## Page text
# What is the name of the ishn ryu weapons training



## Jim1174 (Jun 10, 2016)

What is the name of the weapons training used in ishn ryu?


----------



## Midnight-shadow (Jun 10, 2016)

Isshin-ryū - Wikipedia, the free encyclopedia


----------



## Chris Parker (Jun 10, 2016)

Jim1174 said:


> What is the name of the weapons training used in ishn ryu?



You'll need to be a bit more specific… Isshin Ryu is not exactly an uncommon name for martial systems. The one linked by Midnight-shadow above is the Okinawan karate system (and there, the weapon system is referred to as "kobudo", as many Okinawan/Ryukyu weapon arts are)… however, there is also Isshin Ryu Kusarigamajutsu taught as part of the fuzoku ryu-ha (assimilated systems) associated with Shinto Muso Ryu Jodo/jojutsu. There is also an Isshin Ryu which focuses on Naginatajutsu and Bojutsu… and a number of other arts that use the name (often with the same kanji, sometimes different ones).


----------



## MI_martialist (Jun 10, 2016)

I wonder why it is called kobudo.  What does kobudo have to do with weapons?  Kobudo in old terms is bujutsu.  Now bujutsu has everything to do with weapons.


----------



## Bill Mattocks (Jun 10, 2016)

Jim1174 said:


> What is the name of the weapons training used in ishn ryu?



Isshinryu (or Isshin Ryu), the Okinawan karate system founded by Shimabuku Tatsuo Soke, has an integrated kobudo or weapons system.  It does not have a name, per se.  

As most karateka know, the word 'karate' by itself means 'empty hand' (it once meant 'China hand').  Therefore, technically no karate system would have a kobudo component to it.  But Isshin Ryu has one.

It consists of the bo, sai, and tuifa (tonfa).  There are several kata for each, except for tuifa, for which there is only one kata.

Now, having said that, one of Shimabuku Soke's students, Tokumora Kensho Sensei, has developed his own style of kobudo, known as Tokushinryu Kobudo.

Tokushinryu Kobudo -

This is an extensive system that uses a larger number of Okinawan weapons, and kata which were created by Tokumora Sensei himself (for the most part).

I am currently studying it, although I am not yet a member of the organization and I hold no rank in that system.  Our dojo has affiliated with Tokushinryu Kobudo and we will eventually be gaining rank in that system, I presume.

Since Tokumura Sensei was a first-generation student of Shimabuku Soke and is a very good friend of Isshin Ryu karateka around the world, it's not uncommon to see the two systems side-by-side.  However, not all Isshin Ryu karateka study a separate kobudo system, and of those that do, not all of them study Tokushinryu Kobudo.

I hope that answers your question.


----------



## Chris Parker (Jun 11, 2016)

MI_martialist said:


> I wonder why it is called kobudo.  What does kobudo have to do with weapons?  Kobudo in old terms is bujutsu.  Now bujutsu has everything to do with weapons.



It's called Kobudo because it's called Kobudo… it's the weaponry systems of Okinawa, many of which predate the formalisation of most of the karate systems… so it's a reference to the fact that, when it comes down to it, the weaponry methods are the "old" priorities, the karate is more recent.

## Stated problem A
In the thread, condense the paragraph beginning "You'll need to be a bit more specific" into a bulleted list that keeps its main facts.
## Stated problem B
Retype the stretch of the thread from "It consists of" through "as Tokushinryu Kobudo." without altering anything.
You won't need the records for this work.

## Data extract
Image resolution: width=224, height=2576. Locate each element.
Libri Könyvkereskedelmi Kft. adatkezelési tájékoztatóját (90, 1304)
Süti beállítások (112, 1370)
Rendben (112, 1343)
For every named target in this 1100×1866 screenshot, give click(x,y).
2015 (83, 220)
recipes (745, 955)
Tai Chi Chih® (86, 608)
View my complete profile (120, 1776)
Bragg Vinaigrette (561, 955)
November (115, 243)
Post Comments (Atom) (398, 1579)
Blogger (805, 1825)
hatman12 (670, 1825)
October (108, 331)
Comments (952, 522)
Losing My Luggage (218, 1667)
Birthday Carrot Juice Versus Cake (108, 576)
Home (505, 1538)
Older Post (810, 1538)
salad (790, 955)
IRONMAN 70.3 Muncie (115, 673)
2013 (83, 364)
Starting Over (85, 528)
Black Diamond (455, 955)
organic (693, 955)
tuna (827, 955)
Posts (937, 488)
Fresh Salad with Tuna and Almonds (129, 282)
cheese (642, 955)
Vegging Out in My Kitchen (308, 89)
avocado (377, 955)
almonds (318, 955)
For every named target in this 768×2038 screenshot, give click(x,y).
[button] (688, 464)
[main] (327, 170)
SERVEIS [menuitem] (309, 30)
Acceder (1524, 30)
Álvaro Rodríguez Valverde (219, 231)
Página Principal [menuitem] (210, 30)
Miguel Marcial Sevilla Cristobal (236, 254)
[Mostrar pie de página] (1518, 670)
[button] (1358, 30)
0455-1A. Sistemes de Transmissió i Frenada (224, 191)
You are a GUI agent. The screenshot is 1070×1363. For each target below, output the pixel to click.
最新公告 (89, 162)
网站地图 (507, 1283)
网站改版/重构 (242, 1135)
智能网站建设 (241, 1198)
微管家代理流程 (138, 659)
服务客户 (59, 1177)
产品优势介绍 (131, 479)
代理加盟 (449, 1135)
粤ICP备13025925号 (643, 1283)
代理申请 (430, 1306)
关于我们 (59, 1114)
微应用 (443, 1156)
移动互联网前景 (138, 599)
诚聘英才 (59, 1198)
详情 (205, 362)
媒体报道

## Written answer A
- Isshin Ryu is a common name for martial systems.
- The system Midnight-shadow linked is the Okinawan karate one. Its weapon system is called "kobudo," as many Okinawan/Ryukyu weapon arts are.
- Isshin Ryu Kusarigamajutsu is taught as part of the fuzoku ryu-ha (assimilated systems) associated with Shinto Muso Ryu Jodo/jojutsu.
- Another Isshin Ryu focuses on Naginatajutsu and Bojutsu.
- A number of other arts also use the name, often with the same kanji and sometimes with different ones.

## Written answer B
It consists of the bo, sai, and tuifa (tonfa).  There are several kata for each, except for tuifa, for which there is only one kata.

Now, having said that, one of Shimabuku Soke's students, Tokumora Kensho Sensei, has developed his own style of kobudo, known as Tokushinryu Kobudo.